▶ **Screenshot grounding data**:
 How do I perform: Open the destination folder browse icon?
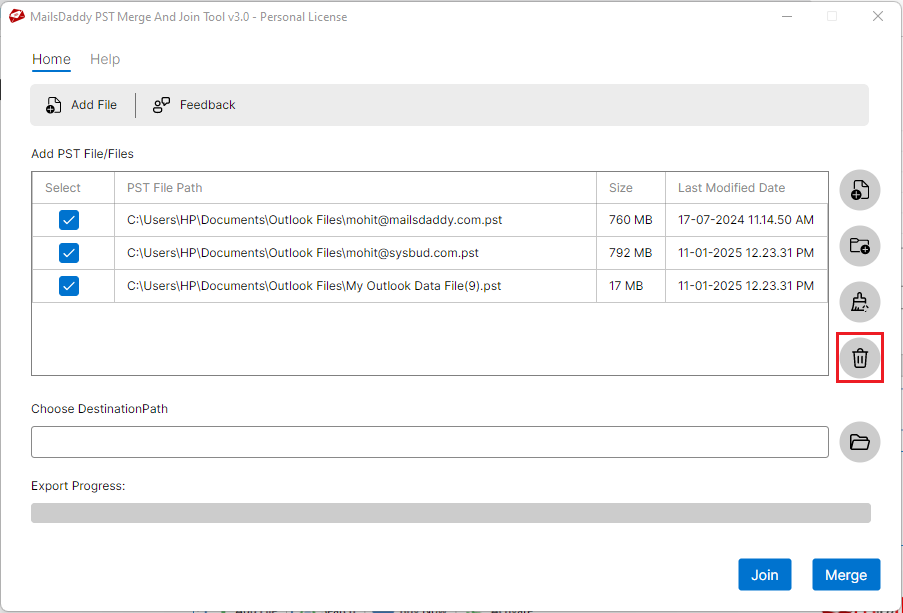pos(859,442)
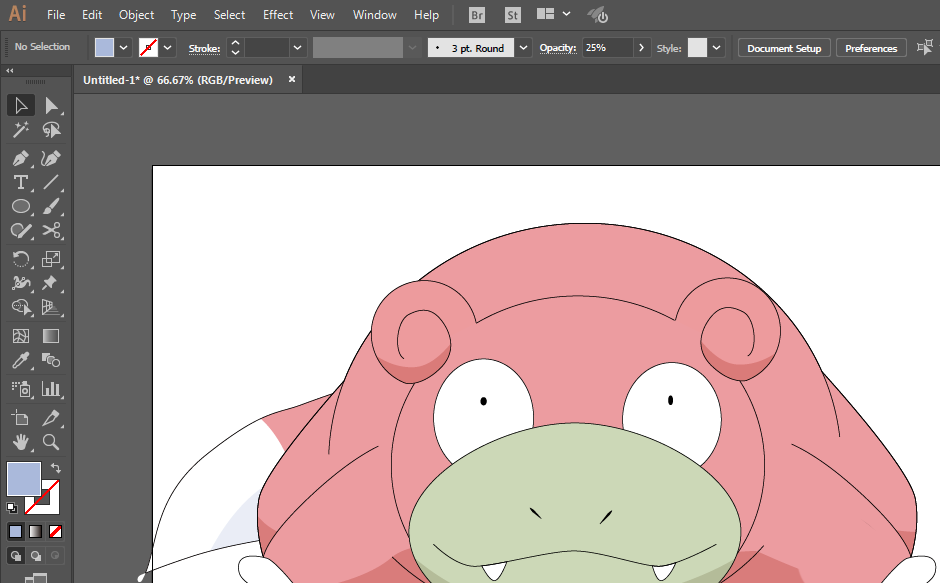This screenshot has width=940, height=583.
Task: Set the paint mode to None
Action: [56, 531]
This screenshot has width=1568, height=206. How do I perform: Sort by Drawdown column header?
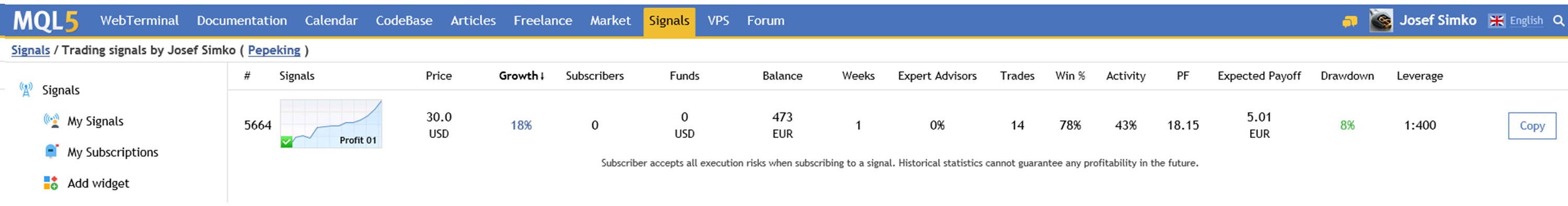point(1347,76)
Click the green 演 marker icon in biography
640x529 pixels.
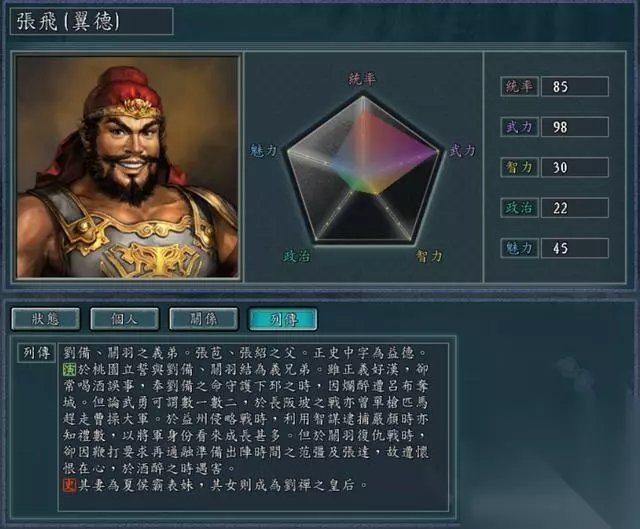tap(70, 369)
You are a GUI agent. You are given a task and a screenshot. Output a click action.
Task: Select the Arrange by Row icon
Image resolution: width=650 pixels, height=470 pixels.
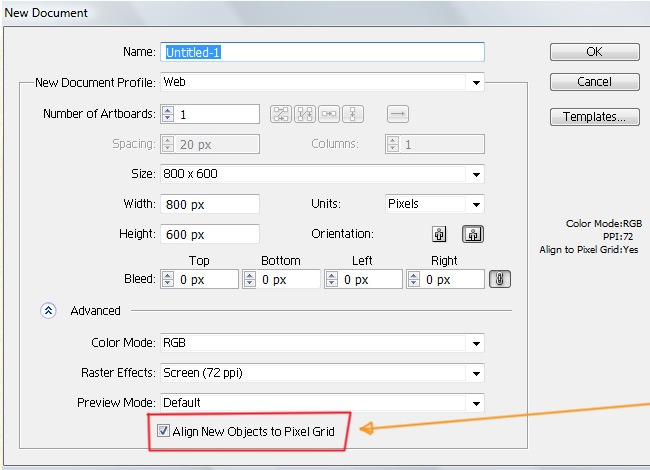click(330, 114)
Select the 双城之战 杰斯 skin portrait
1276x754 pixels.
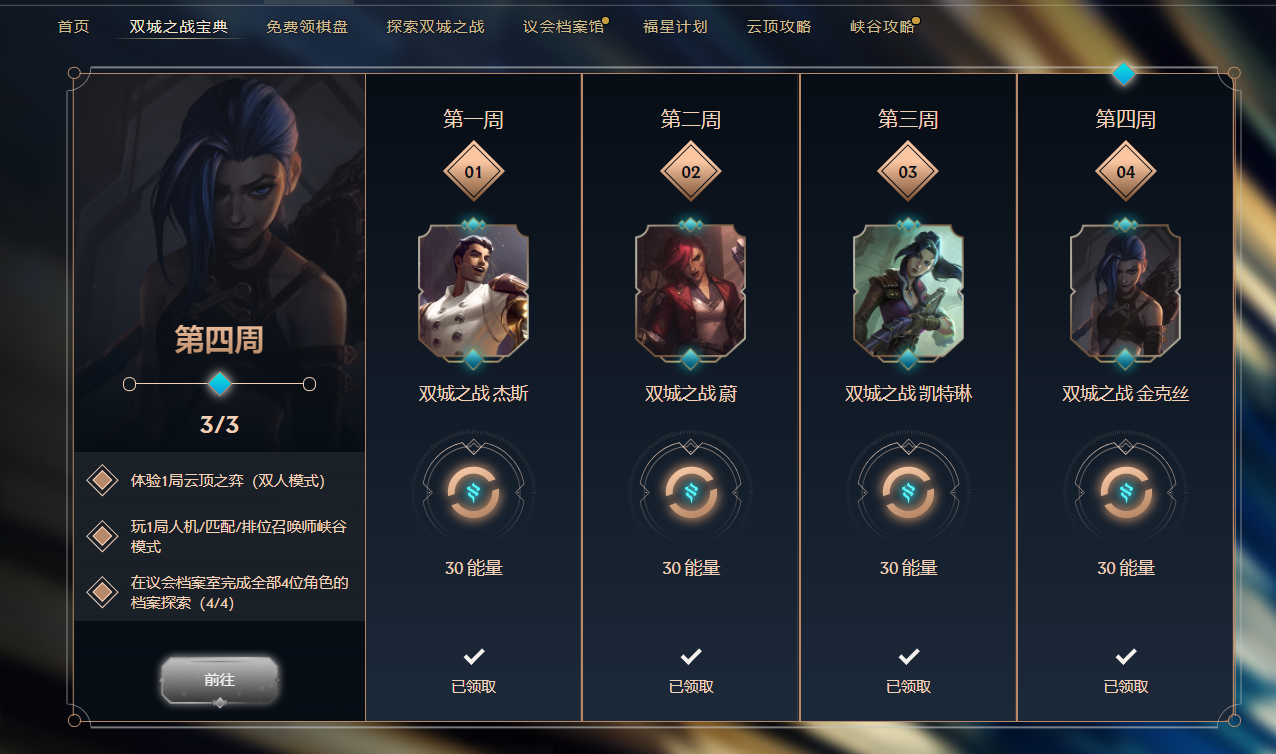[x=473, y=292]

▶ **To do**: Beginning with the line with "Select the 双城之战 杰斯 skin portrait", repeat the entries above exactly, up to and including the last line, leaving out pictures.

▶ **Reply to the task**:
Select the 双城之战 杰斯 skin portrait
1276x754 pixels.
[x=473, y=292]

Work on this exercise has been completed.